Microsoft software is used in more than 80 per cent of PCs on office desks around the world. Now Gates’ sights are trained on the lucrative and largely untapped home market. Apple Computer chief executive Gil Amelio says 85 per cent of people never use computers at home, which underlines the potential.
“The home is a great market for information to be delivered through the Internet,” Gates will tell the Marketing Society. “In the US nearly 40 per cent of homes have PCs and in a couple of years virtually all will have Internet connections.
“This will allow businesses to mail people, put together mailing lists easily, and the costs will be very, very low. Many people will pay their bills that way, they’ll plan their trips that way, they’ll pursue their hobbies, and they’ll stay in touch with their friends.
“It will just be the way that people think of doing things. In fact you can ask: will kids spend more time working with the Net than they will spend watching TV?”
It is in retail that Gates believes the biggest Net lessons need to be learnt.
“For some, going to the shops and looking around is part of the experience and is fun. The Net will not have an effect on that. But when you are after an obscure item or really know what you want, or you just want it quickly at the best price then the Net comes into play in a very strong way. Customers will be better informed about products. Trusted brands will show up on the Net.”
Ironically Gates’ evangelicalism for the Internet came after a long period of scepticism and a “road to Damascus” conversion.
“Gates was converted to the Net by an e-mail he received and literally within hours the company had changed direction through 180 degrees,” says one inside source.
Now, whenever Gates is asked about his views on IT, you get his views on the Net. At the beginning of last year Gates and Microsoft were unconvinced about what that technology had to offer. But seeing the success of companies like Netscape and Yahoo! changed his mind, a relatively small budget of 1.3m was invested in Net research, and now virtually every area of the company is related to the Internet.
“The Internet for us came far more rapidly and in a different way than we had expected,” admits Gates. “This year we had to change a lot of our plans. Businesses should rethink who their customers are and what they can do, because this is going to happen quite rapidly.”
The company has been characterised by its speed of change since it was launched by Gates and his partner, Paul Allen, in 1975. At the tail end of the Seventies IBM approached a number of organisations to develop an operating system for what would be the world’s first personal computer.
Gates told IBM he could do this though he did not have the technology to support his claim at that time. He bought in the MS-DOS software system which was combined with Intel chips to go into the IBM PC, launched in 1981. It was the making of both Microsoft and Intel.
Since then the company has been noted more for a mixture of good marketing and keen business timing than key technological advances.
At critical points in the development of the computer industry Microsoft has successfully read which way the market is veering and switched direction accordingly. It struck deals to develop operating systems with IBM’s early rivals like Compaq and Dell before they could seek alternative software vendors.
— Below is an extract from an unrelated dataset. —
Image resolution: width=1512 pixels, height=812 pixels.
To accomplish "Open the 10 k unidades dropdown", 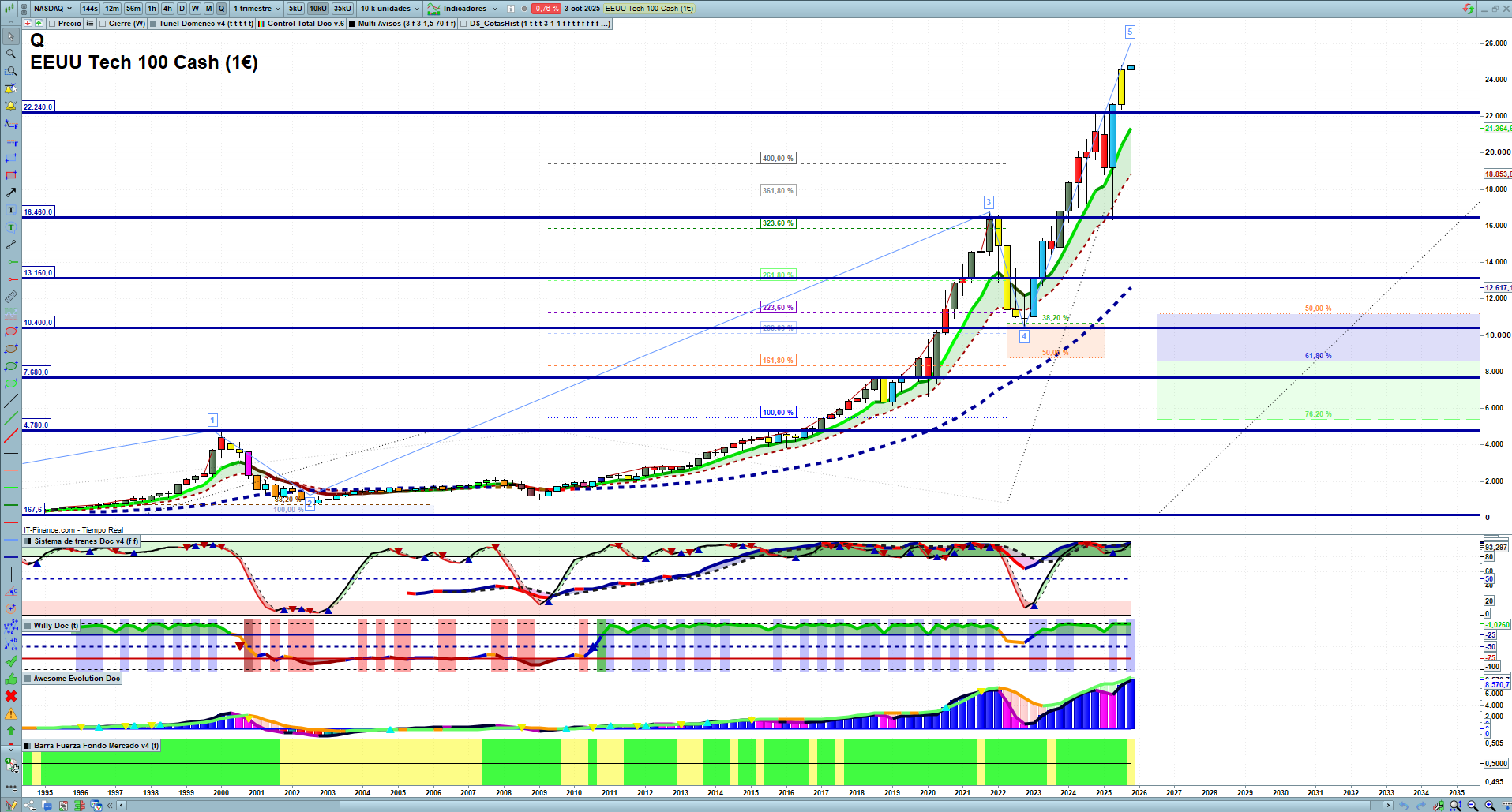I will coord(390,9).
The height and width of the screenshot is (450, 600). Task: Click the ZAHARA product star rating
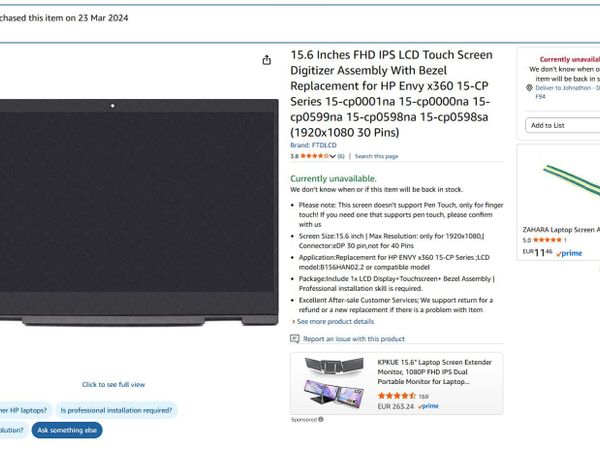pyautogui.click(x=547, y=240)
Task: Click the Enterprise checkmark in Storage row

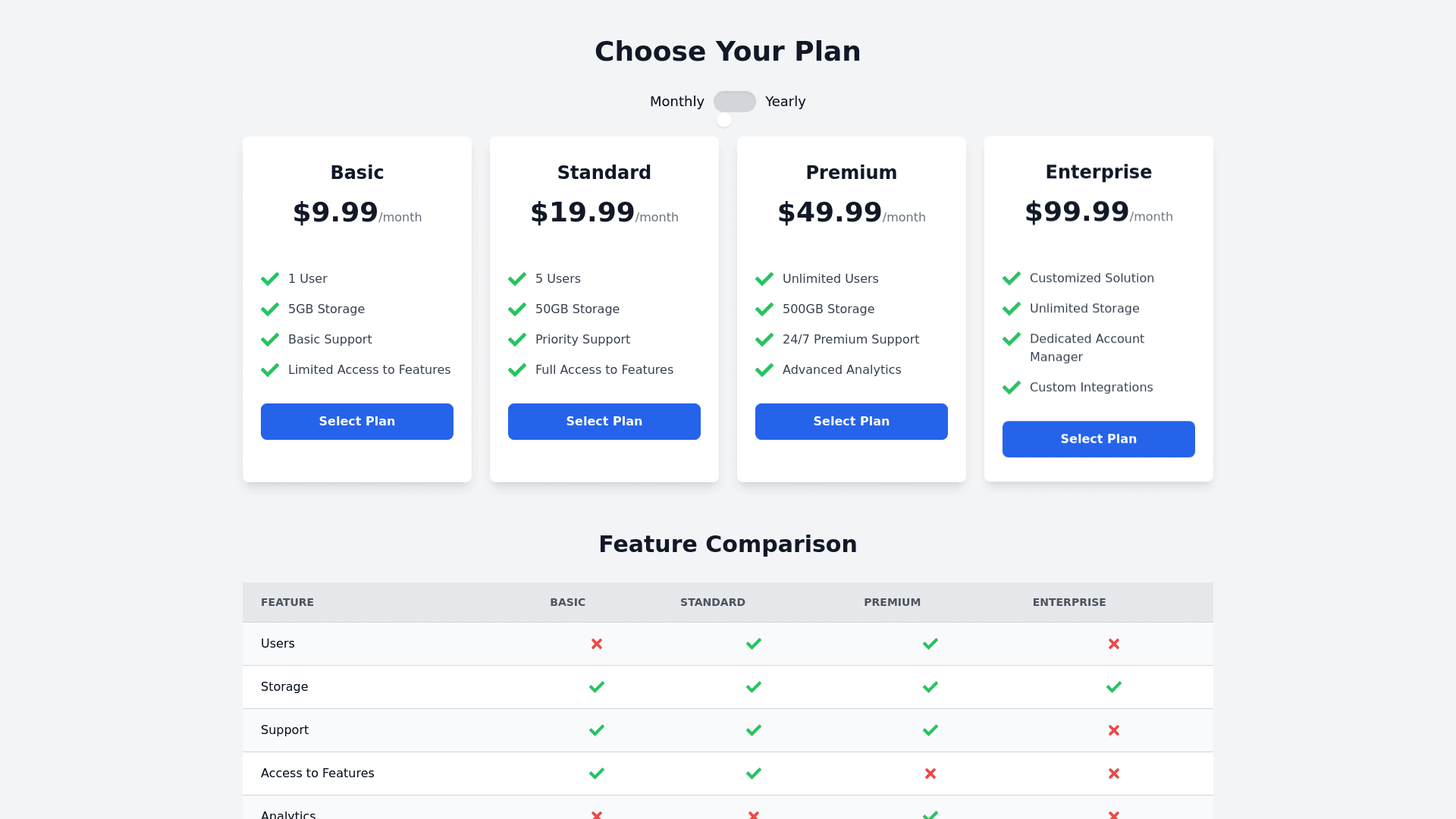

When Apple launched its Macintosh in the early Eighties, Microsoft copied the window-style on-screen display for its own generation of Windows software. The first mid-Eighties versions of this software were slow, used a lot of memory, and were not as easy to use as the Apple system. It was not until the launch of Windows 3.0 in 1990 that the system began to work well.
Microsoft exploited its advantage, overtaking Lotus spreadsheet packages, WordPerfect word processing software and various other database packages – reducing them to also-rans in market share terms.
As one insider at a hardware manufacturer says: “I can’t think of any Microsoft product that is revolutionary. What the company does do well is bring standards to a difficult industry. And it is very skilled at marketing. Its people are good manipulators. They are able to make consumers believe they really need its products.”
Gates is in such a strong position that he can afford to smile benevolently when he hears this sort of comment but does not shy away from the key role marketing plays for Microsoft.
He says: “Perhaps ten per cent of our people are involved in marketing, yet our competitors accuse us of having better marketing than products. This isn’t true, but it is a tribute to the fact that marketing is absolutely critical to our business.
“Customers have to know that we are an innovative company that’s thinking long term. We have a theme which is ‘Where do you want to go today?’ That talks about empowering people. We try to make all our messages fit that ethos.”
In 1995, the company doubled its ad spend to 150m for a global branding campaign, through US agency Wieden & Kennedy. The campaign kicked-off with the Windows 95 launch, then the initiative switched to branding the company across radio, TV and press.
But some sources believe that despite its prowess, Microsoft is still missing an advertising opportunity.
“It does a huge amount of technical ads and at the other extreme, brand work, but there is very little work in the middle to exploit the practical applications of Microsoft,” says one source.
“The company would not fit into the classic packaged goods marketing scenario but its speed of operation and propensity to change are things that other organisations could learn from,” he adds.
Trying to predict what the future holds for a company as dominant as Microsoft is the same as asking what’s next for the industry. Those involved in IT like to say their business moves faster than any other. They are right. In less than 50 years the industry has gone through three revolutions, taking it from the dominance of IBM to the power of software and Microsoft.
The key question, and one which nobody has the answer to, is how to make money from the Net – through retailing, through the provision of content, or in some way yet to be discovered. Microsoft is throwing money and talent at an alarming rate into both retailing and content.
What will become clear next Wednesday, when Gates speaks to the Marketing Society, is that he does not have the answers either. One of the things he seems to share with John Major.